Water is the most ordinary thing in the world and yet, for over a hundred years, scientists have struggled to explain why it behaves so oddly.
Now, researchers at Stockholm University have cracked one of science’s most enduring puzzles, discovering a hidden “critical point” deep inside supercooled water.
The findings, published in the journal Science, could change how we understand life itself.
WHY IS WATER DIFFERENT THAN OTHERS?
Most liquids shrink as they cool and grow denser. Water does the opposite.
It is densest at 4 degrees Celsius and actually expands as it approaches freezing. That is the reason we often notice that ice floats instead of sinking to the bottom.
Compressibility and heat capacity go haywire at low temperatures.
These quirks have baffled physicists for generations.
One long-standing theory held that a mysterious “critical point” hidden deep in supercooled water was the culprit, but no one had ever proved it existed.
That was, until now.
WHAT IS WATER’S CRITICAL POINT?
Water’s critical point is the specific combination of a temperature of 374 degrees Celsius and pressure of 218 times normal atmospheric pressure. Beyond this point, liquid water and steam can no longer be told apart as they merge into a single, unified state.
Past this point, no amount of pressure can force water to become liquid, and no amount of heat can distinctly turn it to gas.
HOW DID SCIENTISTS STUDY WATER?
Using powerful X-ray lasers at a facility in South Korea, a team of scientists super-chilled pure water to around -63 degrees Celsius at roughly 1,000 times atmospheric pressure, without letting it freeze.
The X-ray pulses fired so fast they captured the water’s structure in a fraction of a second before ice could form.
What they found confirmed the theory that water can exist as two distinct liquid forms, and the critical point is where those two forms blur into one, causing fluctuations that ripple all the way up to room temperature, and therefore, causing every strange property water is known for.

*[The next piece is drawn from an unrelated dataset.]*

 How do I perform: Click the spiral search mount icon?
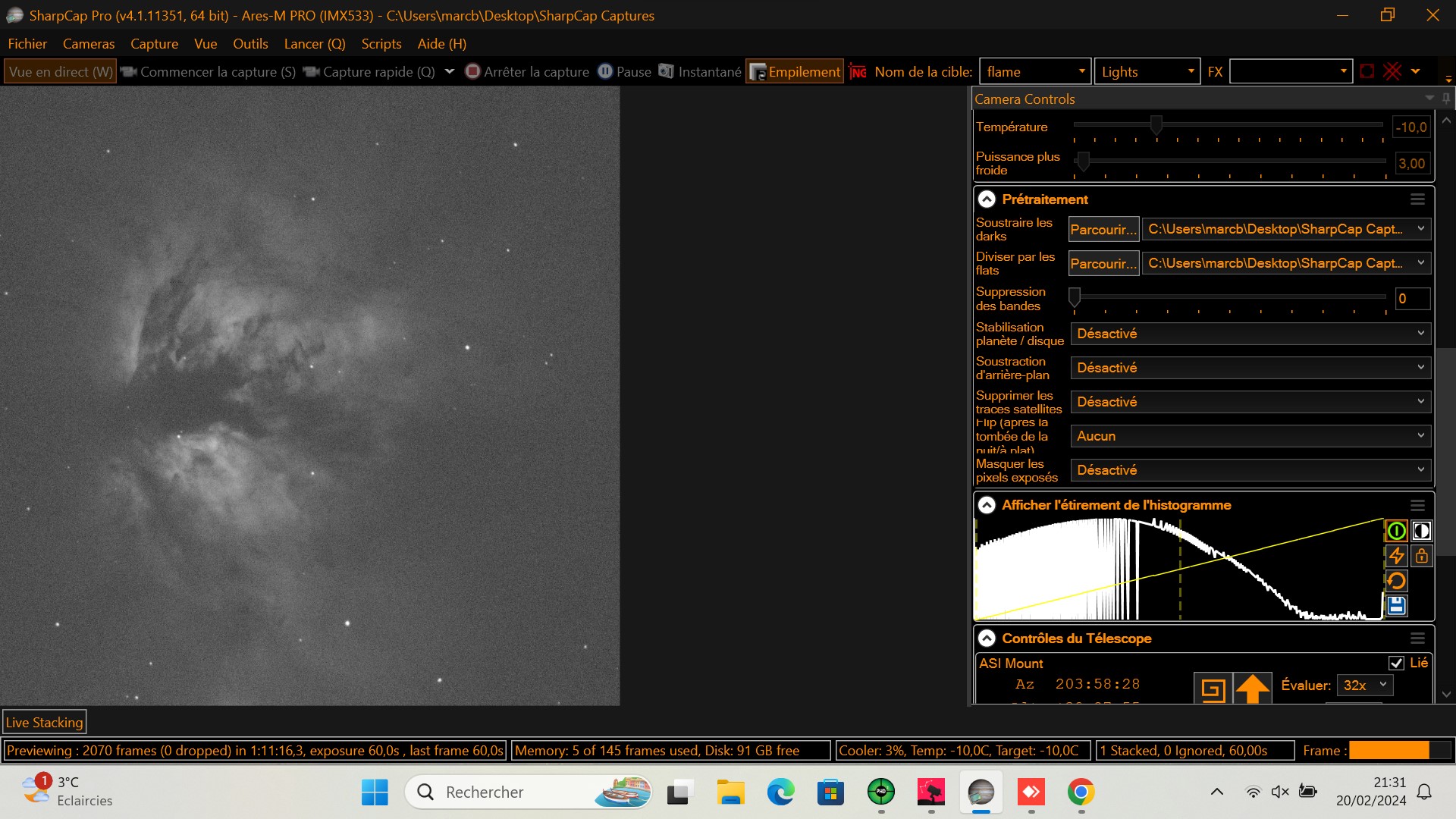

“What was special was that we were able to X-ray unimaginably fast before the ice froze and could observe how the liquid-liquid transition vanishes and a new critical state emerges,” said Anders Nilsson, professor of chemical physics at Stockholm University. “For decades there has been speculations and different theories to explain these remarkable properties and one theory has been the existence of a critical point. Now we have found that such a point exists.”

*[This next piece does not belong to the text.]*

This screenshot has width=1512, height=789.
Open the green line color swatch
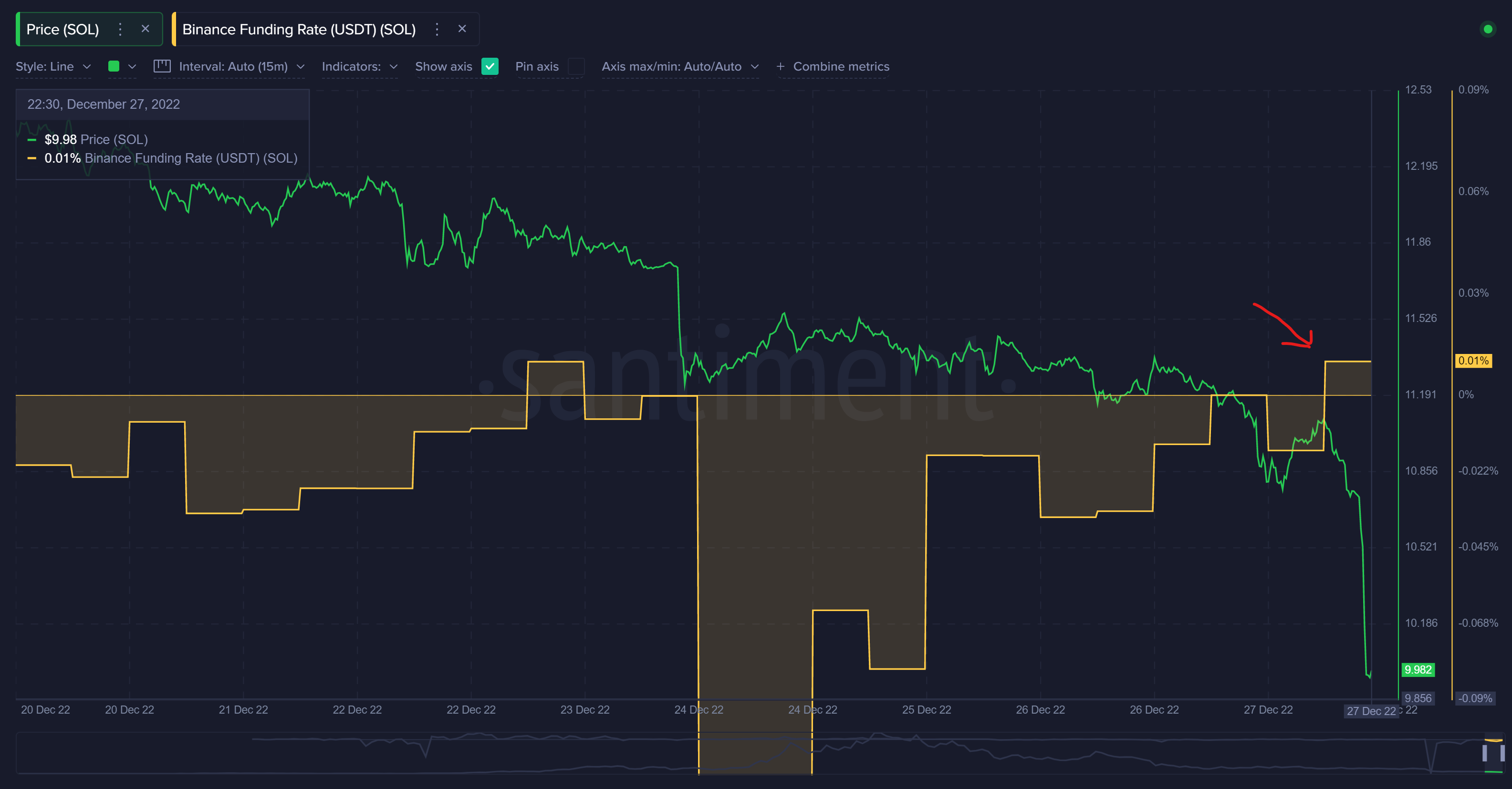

WHAT DO THE FINDINGS MEAN?
One of the most thought-provoking observations came from associate professor Fivos Perakis.
“I find it very exciting that water is the only supercritical liquid at ambient conditions where life exists, and we also know there is no life without water. Is this a pure coincidence or is there some essential knowledge for us to gain in the future?” he said.
The team also noted a strange slowdown in molecular motion near the critical point.
“It looks almost that you cannot escape the critical point if you enter it, almost like a Black Hole,” said researcher Robin Tyburski.
Scientists say the next step is to explore how this discovery reshapes our understanding of water’s role in biology, climate, geology, and chemistry.